* **Saved entries**:

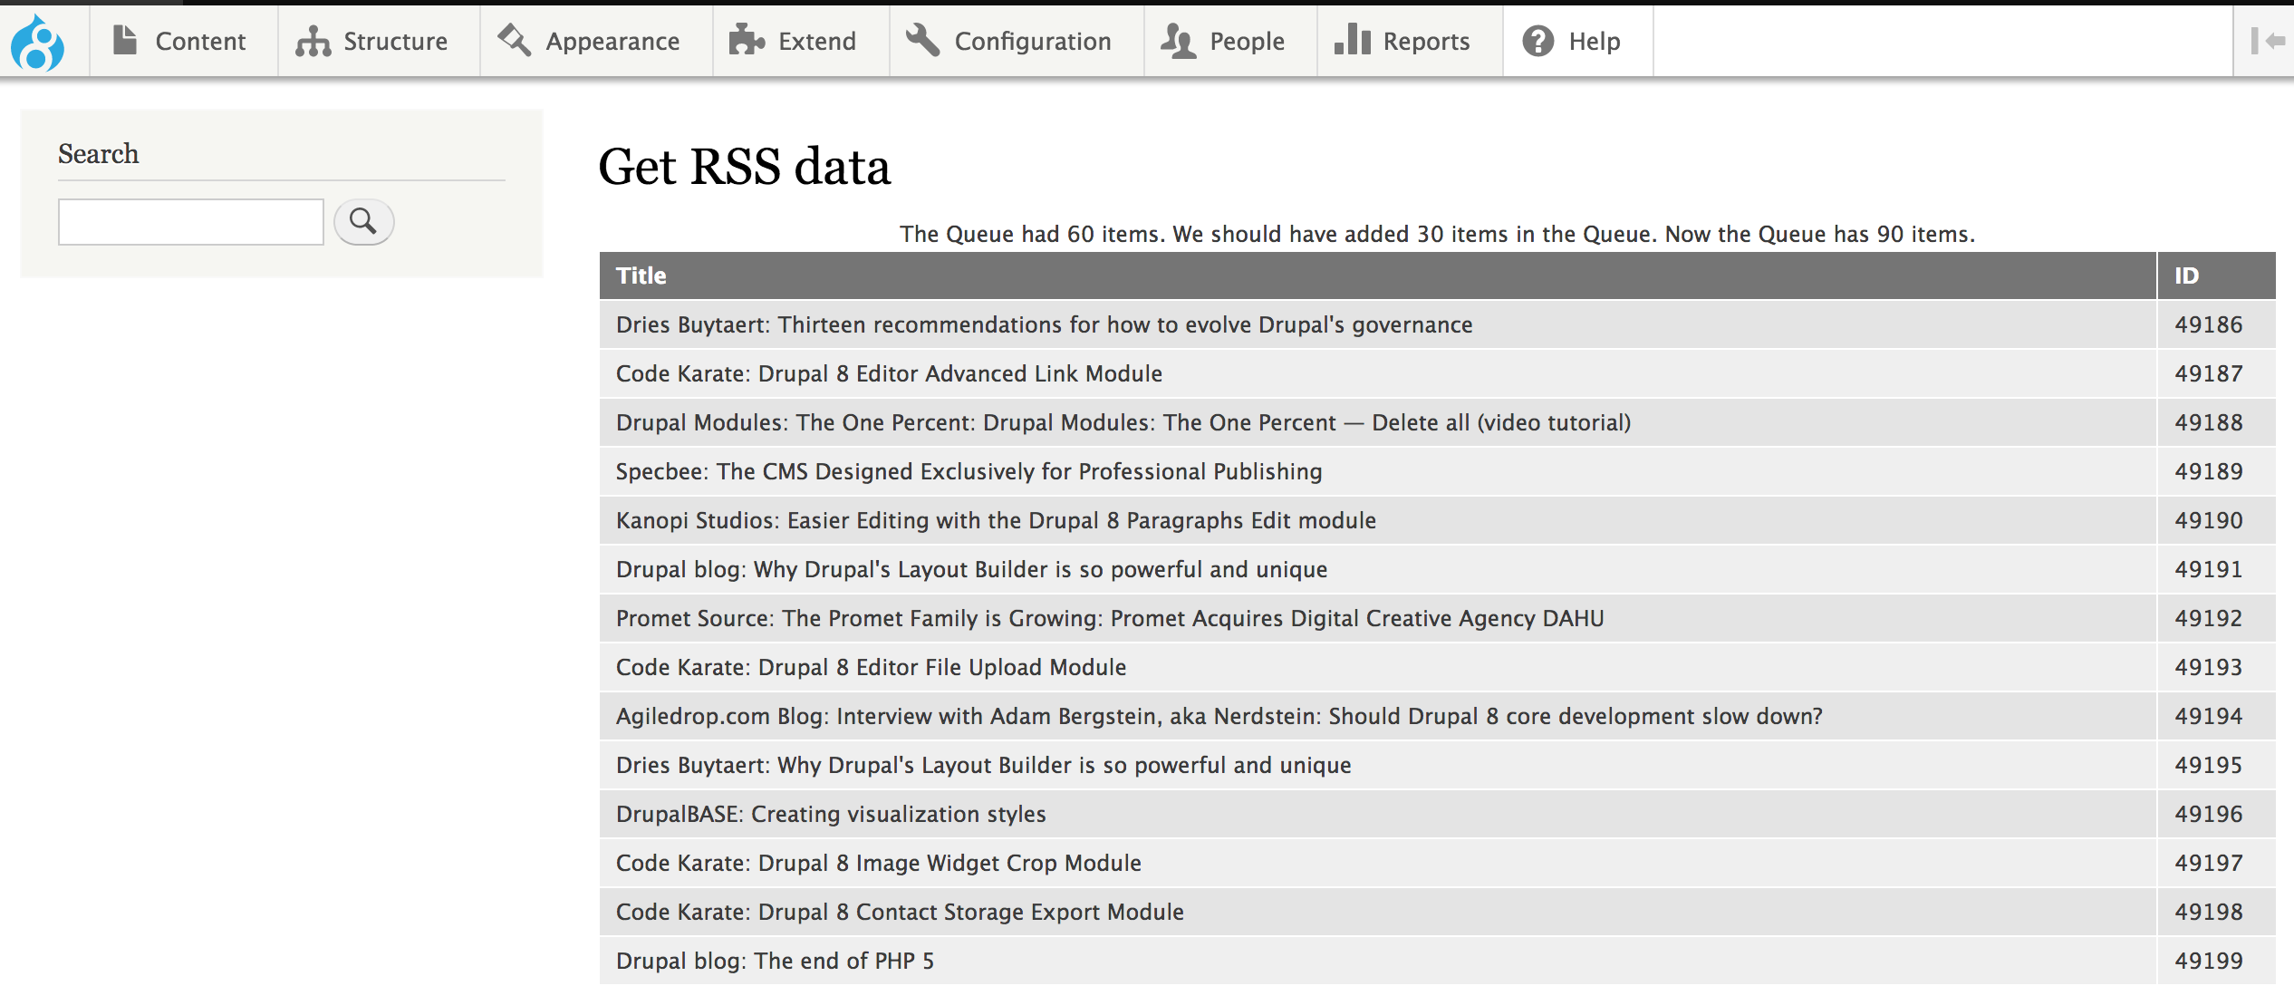Click the Drupal 8 logo home icon

pyautogui.click(x=38, y=42)
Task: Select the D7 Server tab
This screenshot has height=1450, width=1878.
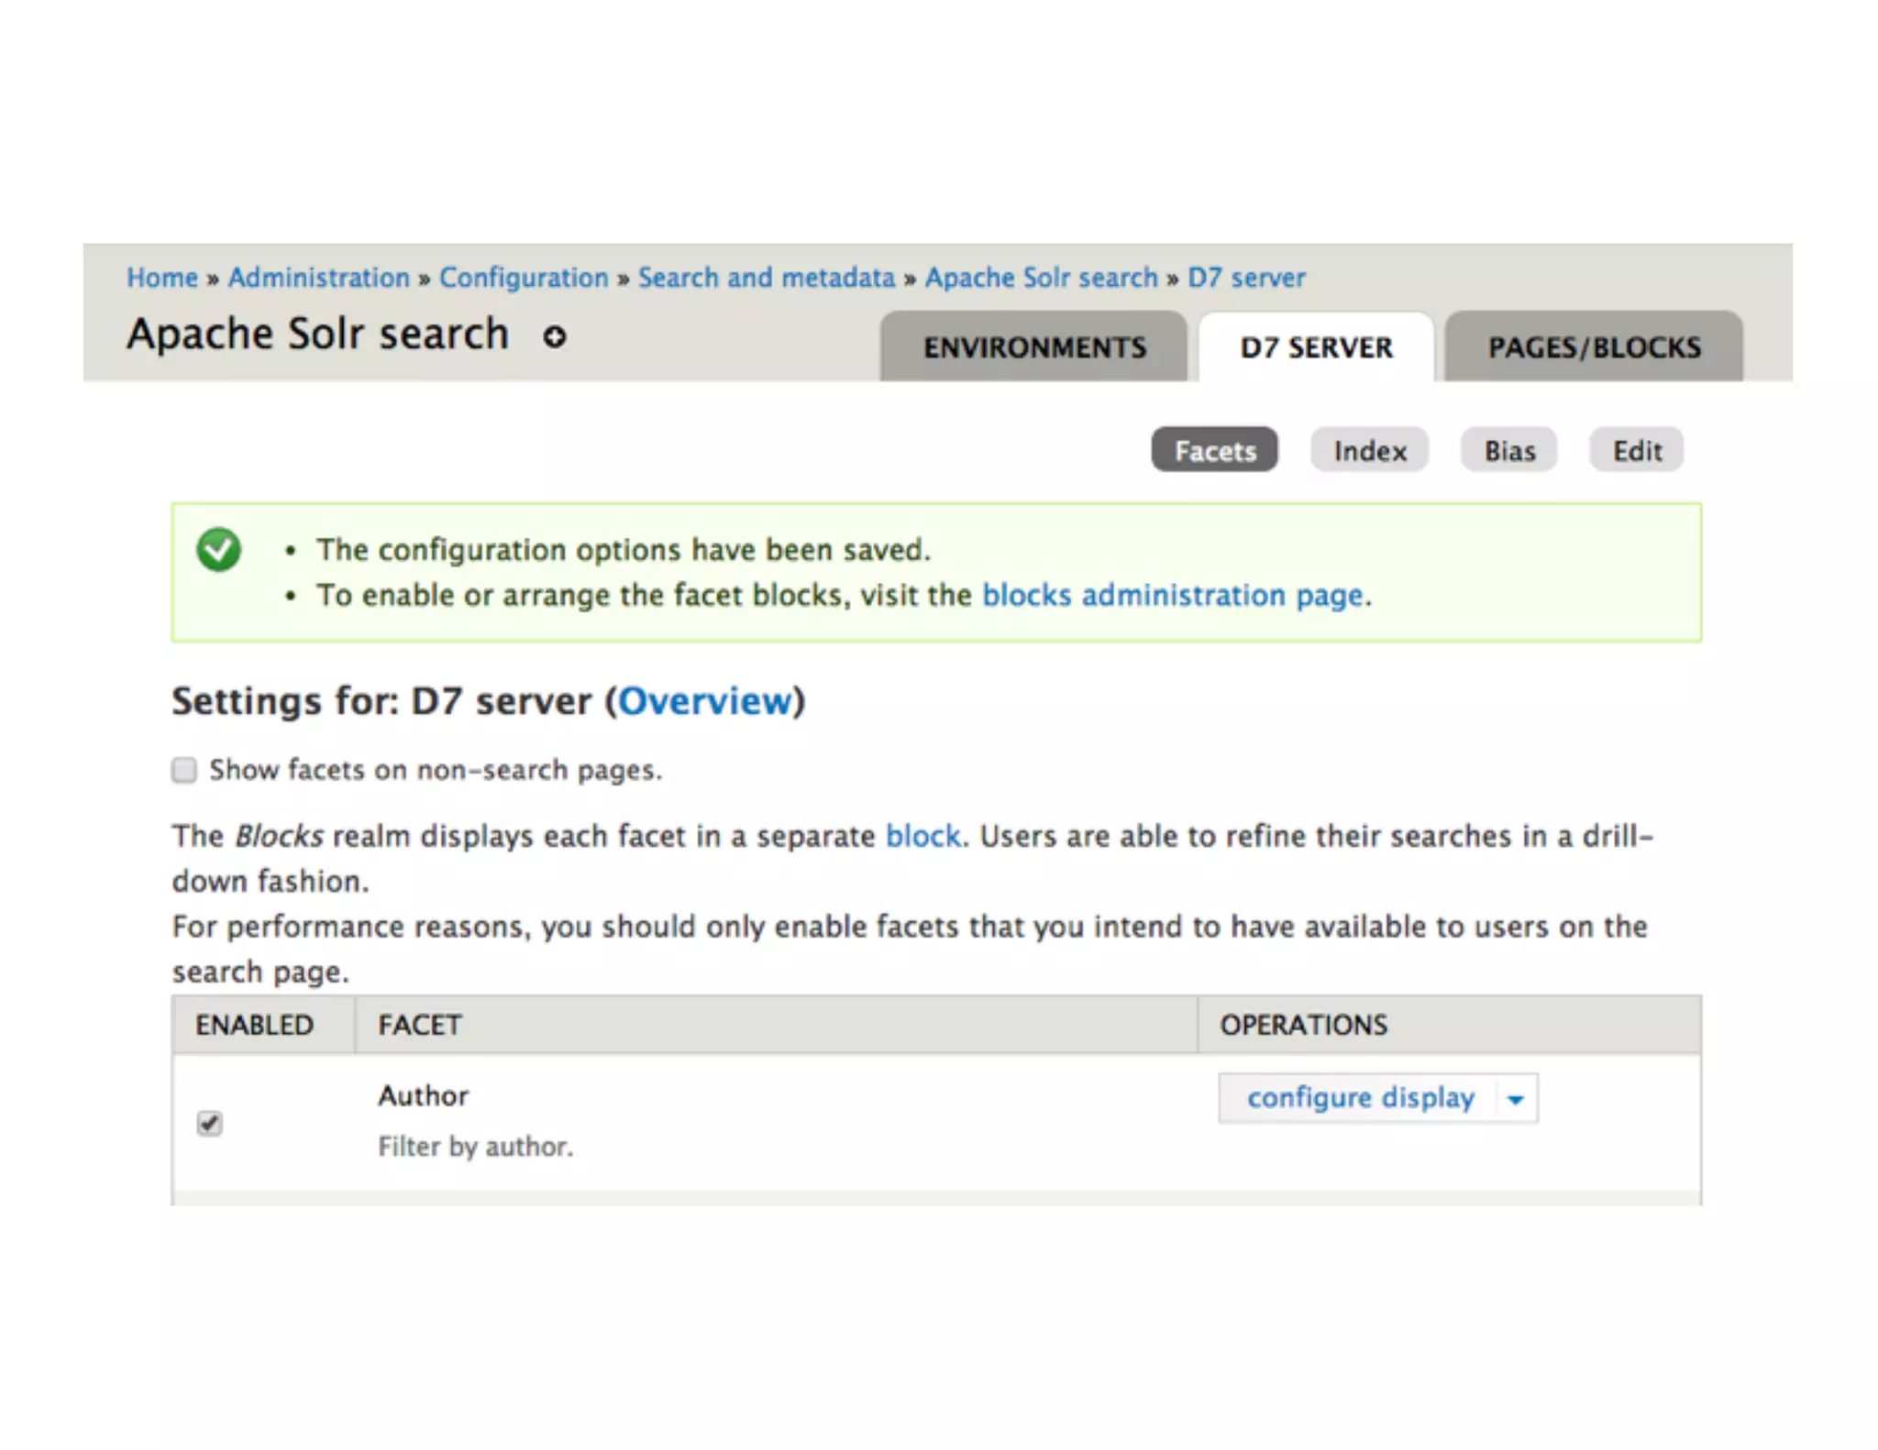Action: pos(1316,347)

* **The task**: Return only the line with "Task: Select the D7 Server tab" and the lines after it up to the end of the records, exact and free of pictures.

* **Task result**:
Task: Select the D7 Server tab
This screenshot has height=1450, width=1878.
Action: pos(1316,347)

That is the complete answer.